Your assignment:
The answer must consist of the records, repeated exactly.

Records for the exercise:
━━━━━━━━━━
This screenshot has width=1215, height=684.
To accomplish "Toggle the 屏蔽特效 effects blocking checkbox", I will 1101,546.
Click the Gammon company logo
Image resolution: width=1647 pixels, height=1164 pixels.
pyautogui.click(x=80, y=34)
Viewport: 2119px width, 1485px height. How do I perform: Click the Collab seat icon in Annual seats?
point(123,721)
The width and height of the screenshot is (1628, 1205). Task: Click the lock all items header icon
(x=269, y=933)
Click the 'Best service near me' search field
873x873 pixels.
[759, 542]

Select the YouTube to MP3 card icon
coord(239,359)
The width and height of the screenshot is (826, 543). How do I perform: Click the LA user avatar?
━━━━━━━━━━
Answer section:
This screenshot has width=1215, height=684.
To accomplish "Toggle the 屏蔽特效 effects blocking checkbox", I will 1101,546.
Click the Gammon company logo
Image resolution: width=1647 pixels, height=1164 pixels.
pyautogui.click(x=80, y=34)
Viewport: 2119px width, 1485px height. How do I perform: Click the Collab seat icon in Annual seats?
point(123,721)
The width and height of the screenshot is (1628, 1205). Task: Click the lock all items header icon
(x=269, y=933)
Click the 'Best service near me' search field
873x873 pixels.
[759, 542]

Select the YouTube to MP3 card icon
coord(239,359)
The width and height of the screenshot is (826, 543). How do I perform: Click the LA user avatar?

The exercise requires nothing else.